* Consegna 1 *
Modifica i record dall'inizio fino alla riga che contiene "Action: coord(1269,831)", compresi entrambi gli estremi: riscrivili sostituendo "gray" con "blue" e lasciando invariato tutto il resto.

Diego Della Valle gliel’ha giurata al «ragazzino» (John Elkann detto Jaki, erede degli Agnelli) che poi tanto ragazzino non è più essendo ormai passati 36 anni da quando nacque in quel di New York. Se n’è andato sbattendo la porta dal patto di sindacato di Rcs, che controlla il Corriere della sera, proprio contro il «ragazzino» il «funzionario » (Renato Pagliaro, presidente di Mediobanca), e da allora ha cominciato a comprare azioni fino all’8,7 per cento di quel che continua ad essere l’incrocio strategico di chi in Italia vuole il potere. Magari con i soldi degli altri o prendendo ordine da altri. Della Valle, invece, ci mette i suoi soldi e vuole comandare. Capitalismo autentico, vecchio stile: idee, progetti, investimenti, rischio. Pochi debiti. E anche molto paternalismo: con i sindacati non tratta ma per i suoi dipendenti fissa i premi e mette polizze sanitarie e buoni libri nella busta paga.
Anche lui, come Marchionne, continua a pagare un dipendente, reintegrato dal giudice dopo un licenziamento, senza farlo lavorare. Questo è quel poco che li accomuna.
Capitalismo glocal da quasi un miliardo di ricavi, quello di Della Valle. «Io sono un privilegiato e posso dire quel che penso e parlo come sono abituato a fare. Non è elegante? Chiedete agli operai di Termini Imerese se è elegante
la lettera che hanno ricevuto prima della chiusura della fabbrica. Non si può scaricare sul paese le proprie responsabilità ». Lo dice pubblicamente alla Bocconi, lo ripete nelle sue conversazioni private. Della Valle «arruffapopolo », commenta Lupo Rattazzi, consigliere di Exor (finanziaria della famiglia Agnelli), figlio di Susanna Agnelli, sorella dell’Avvocato. «Perché — aggiunge Rattazzi — non c’è nulla di più disdicevole di un industriale miliardario che l’arruffapopolo e che alza il livello dei decibel per segnare punti ed avere titoli sui giornali».
Il patron delle Tod’s non assolderebbe mai un manager come Marchionne. E questo non andrebbe mai a produrre borse e mocassini per quanto con i pallini e per quanto ne sia un utilizzatore. Quasi ne ha disprezzo. Dice l’italo-americano con maglione Tommy Hilfiger ma senza etichetta: «Non parliamo di gente che fa borse, io faccio vetture. Quanto lui investe in un anno in ricerca e sviluppo, non ci facciamo nemmeno una parte di un parafango». Baruffe capitaliste con linguaggio da talk show. Se avesse potuto, Diego Della Valle avrebbe replicato in diretta: «Si vede… », garantiscono i suoi più stretti collaboratori.

* Consegna 2 *
Nel testo su Della Valle e Marchionne, per quale motivo Marchionne respinge il confronto con Della Valle?

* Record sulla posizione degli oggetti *

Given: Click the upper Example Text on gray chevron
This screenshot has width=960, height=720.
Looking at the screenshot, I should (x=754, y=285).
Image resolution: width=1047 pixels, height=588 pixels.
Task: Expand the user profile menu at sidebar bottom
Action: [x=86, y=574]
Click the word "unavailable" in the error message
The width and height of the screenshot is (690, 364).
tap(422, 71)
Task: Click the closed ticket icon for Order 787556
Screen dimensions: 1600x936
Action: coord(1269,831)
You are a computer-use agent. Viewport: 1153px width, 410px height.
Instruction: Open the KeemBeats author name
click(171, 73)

* Risposta 1 *
Given: Click the upper Example Text on blue chevron
This screenshot has width=960, height=720.
Looking at the screenshot, I should (x=754, y=285).
Image resolution: width=1047 pixels, height=588 pixels.
Task: Expand the user profile menu at sidebar bottom
Action: [x=86, y=574]
Click the word "unavailable" in the error message
The width and height of the screenshot is (690, 364).
tap(422, 71)
Task: Click the closed ticket icon for Order 787556
Screen dimensions: 1600x936
Action: coord(1269,831)

* Risposta 2 *
Marchionne dice di non occuparsi di "gente che fa borse", perché lui produce automobili. Aggiunge che con quanto Della Valle investe in un anno in ricerca e sviluppo non si farebbe nemmeno una parte di un parafango.